It is unlikely that the husband and wife duo of guitarist Patrick Riley and vocalist Alaina Moore that comprise Tennis ever believed that their seven-month long sailing trip around the Atlantic coast, that inspired their debut album Cape Dory, would be the catalyst for them becoming a real fully fledged band. Two years later, and on the cusp of releasing their second studio album, there is no doubt that Tennis are now a proper band in every sense of the world.
Cape Dory was a charming, if rather lightweight, debut and its primitive lo-fi sound and freewheeling atmosphere were perfect matches for Riley and Moore’s songs documenting their time at sea.
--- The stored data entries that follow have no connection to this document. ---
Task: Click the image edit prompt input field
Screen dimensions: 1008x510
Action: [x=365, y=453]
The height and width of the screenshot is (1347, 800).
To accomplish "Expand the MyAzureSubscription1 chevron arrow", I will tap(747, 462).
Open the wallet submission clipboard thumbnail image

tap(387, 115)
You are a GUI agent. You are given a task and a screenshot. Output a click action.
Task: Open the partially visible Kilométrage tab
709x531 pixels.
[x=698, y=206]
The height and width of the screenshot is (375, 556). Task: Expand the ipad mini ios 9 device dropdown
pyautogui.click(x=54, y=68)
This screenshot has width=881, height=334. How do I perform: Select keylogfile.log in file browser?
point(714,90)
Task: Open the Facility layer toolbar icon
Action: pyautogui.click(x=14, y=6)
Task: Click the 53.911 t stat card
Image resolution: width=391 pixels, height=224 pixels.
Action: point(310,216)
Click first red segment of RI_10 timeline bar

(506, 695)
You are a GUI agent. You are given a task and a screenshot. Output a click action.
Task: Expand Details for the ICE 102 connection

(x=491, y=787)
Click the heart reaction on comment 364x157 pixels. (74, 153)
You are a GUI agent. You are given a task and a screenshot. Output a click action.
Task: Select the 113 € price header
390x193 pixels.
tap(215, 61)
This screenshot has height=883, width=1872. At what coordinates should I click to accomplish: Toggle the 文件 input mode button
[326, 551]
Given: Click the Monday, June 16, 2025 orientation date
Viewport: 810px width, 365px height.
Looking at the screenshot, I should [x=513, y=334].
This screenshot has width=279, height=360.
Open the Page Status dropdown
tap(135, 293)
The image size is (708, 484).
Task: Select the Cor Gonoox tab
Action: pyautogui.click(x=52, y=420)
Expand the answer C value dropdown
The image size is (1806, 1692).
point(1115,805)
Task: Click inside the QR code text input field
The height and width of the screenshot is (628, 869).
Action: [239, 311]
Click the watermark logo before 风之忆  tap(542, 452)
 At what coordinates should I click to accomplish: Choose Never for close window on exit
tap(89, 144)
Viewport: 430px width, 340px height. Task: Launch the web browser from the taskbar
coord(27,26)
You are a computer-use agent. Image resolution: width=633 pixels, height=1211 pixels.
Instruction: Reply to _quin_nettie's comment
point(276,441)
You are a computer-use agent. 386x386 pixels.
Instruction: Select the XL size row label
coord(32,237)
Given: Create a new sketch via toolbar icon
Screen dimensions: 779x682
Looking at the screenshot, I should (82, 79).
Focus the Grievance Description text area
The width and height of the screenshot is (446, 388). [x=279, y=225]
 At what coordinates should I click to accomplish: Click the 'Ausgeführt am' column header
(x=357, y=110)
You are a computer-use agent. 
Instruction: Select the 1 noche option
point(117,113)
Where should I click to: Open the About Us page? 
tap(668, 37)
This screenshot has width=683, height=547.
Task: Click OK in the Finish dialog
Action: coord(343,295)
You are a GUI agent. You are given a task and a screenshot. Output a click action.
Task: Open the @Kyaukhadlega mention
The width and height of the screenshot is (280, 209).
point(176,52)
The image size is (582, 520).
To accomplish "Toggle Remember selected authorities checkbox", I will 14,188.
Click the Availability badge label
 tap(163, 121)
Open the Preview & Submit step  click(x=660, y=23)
The duo have since expanded to a three-piece, with the addition of drummer James Barone. Despite follow up Young & Old not having a thematic story like the debut, its more disparate influences make for a much broader and ultimately more satisfying listen.
The band decamped from their native state of Denver to Nashville to record the album with producer Patrick Carney of The Black Keys and it appears his guitar rock pedigree has rubbed off on the group. Young & Old is a far more strident affair than the rather rickety debut. The drums have a nice kick to them and the guitar sounds are sharp and clear throughout, indicating that the band have honed their sound. Opening track It All Stays The Same introduces their sonic progression as it develops from pretty strumming guitar to a great driving chorus and the satisfying crunch of the guitar is particularly striking.
Young & Old sees Tennis intelligently playing to their strengths, and their main strength is the soulful purr of singer Alaina Moore’s stunning voice. There is a hugely captivating, richly melodic sound to her voice and it perfectly fits the swinging pop of the piano led Origins and the yearning lilt of My Better Self. Moore’s voice is reminiscent of The Supremes-era Diana Ross and there is a distinct ’60s Motown influence to the songs here. Indeed Moore has described the album as sounding like “Stevie Nicks going through a Motown phase”.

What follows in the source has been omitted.